During one of my visits to Peter Zinoviev’s studio I had created on the computer some sounds that I really liked. Creating these sounds was an interesting adventure in itself; I was accompanied by my fellow student Malcolm Fox, and together we battled to understand the complexities of Peter’s system. Computers were not very user friendly in those days, and one had to do exactly what they required – and we were novices. However, we quickly began to create some really nice sounds that would be difficult to create in any other way. These became the basis of the tape part in “Solos, Commentaries and Integrations”.
I had also been exploring clarinet multiphonics with Howard Davidson (composer, clarinettist and fellow member of the Electronic Music class), based on the book New Sounds for Woodwind by Bruno Bartolozzi. I conceived the idea of a piece where the clarinet would be a protagonist, the computer-generated sounds (played on tape after further processing in the RCM studio), would be an antagonist, and a percussionist would act as a kind of Greek chorus, commenting on the action. Part of the idea of the piece is that the clarinet takes on an electronic “armour” in order to “defeat” the tape; at the end the clarinet music tries to return to the serenity of the opening, but can’t completely cast off the electronic armour; s/he has been changed irrevocably by the experience. This idea of electronic transformation representing some kind of journey became a constantly recurring theme in my music.
There are nine sections of the piece which overlap extensively: three Solos for clarinet with increasing use of electronic processing; three Commentaries for drums, woodblocks and metal percussion, respectively (the woodblock and metal Commentaries overlap for a short time); and three tape sections. Each of the “characters” takes its own parallel journey through the three sections.
25. Paul Pignon – Neznam (11:13)
Paul Pignon was born and grew up in the UK. Began playing jazz at 15. Studied physics at Oxford. While there in 1961 he made his first forays into non-idiomatic improvisation, abandoned Ph.D research at Oxford in favour of music.
He moved to Yugoslavia and co-founded the Radio Belgrade Electronic Studio: 14 years working with the Synthi 100 which was originally custom built for the Studio.
Active as composer of chamber, vocal electronic and improvised music there, leading the group Interaction.

> **Your goal**
Which studio did Paul Pignon co-found after moving to Yugoslavia, according to the page excerpt? Rely only on the page excerpt for this.

> **Given data**

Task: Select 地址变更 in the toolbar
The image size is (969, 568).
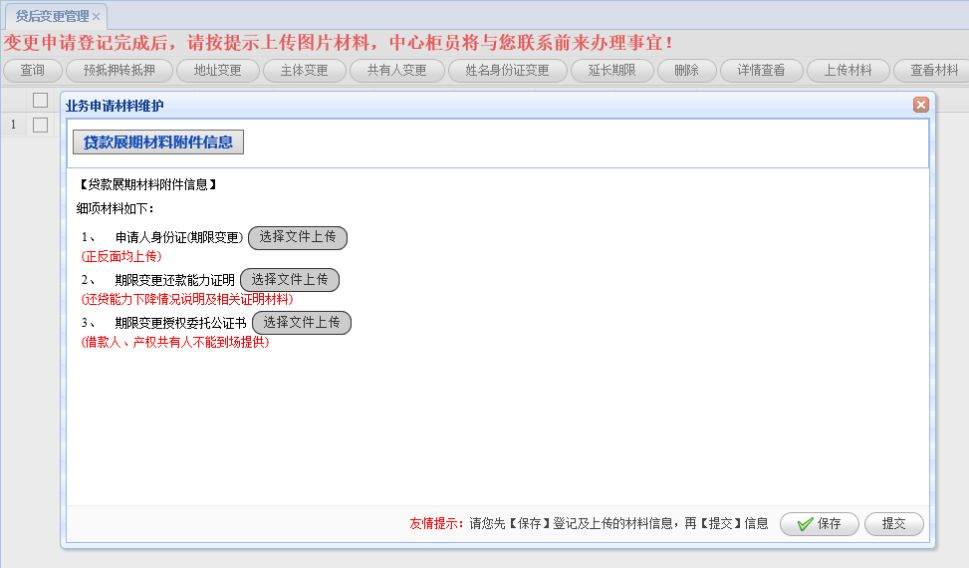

> **Task output**
The Radio Belgrade Electronic Studio.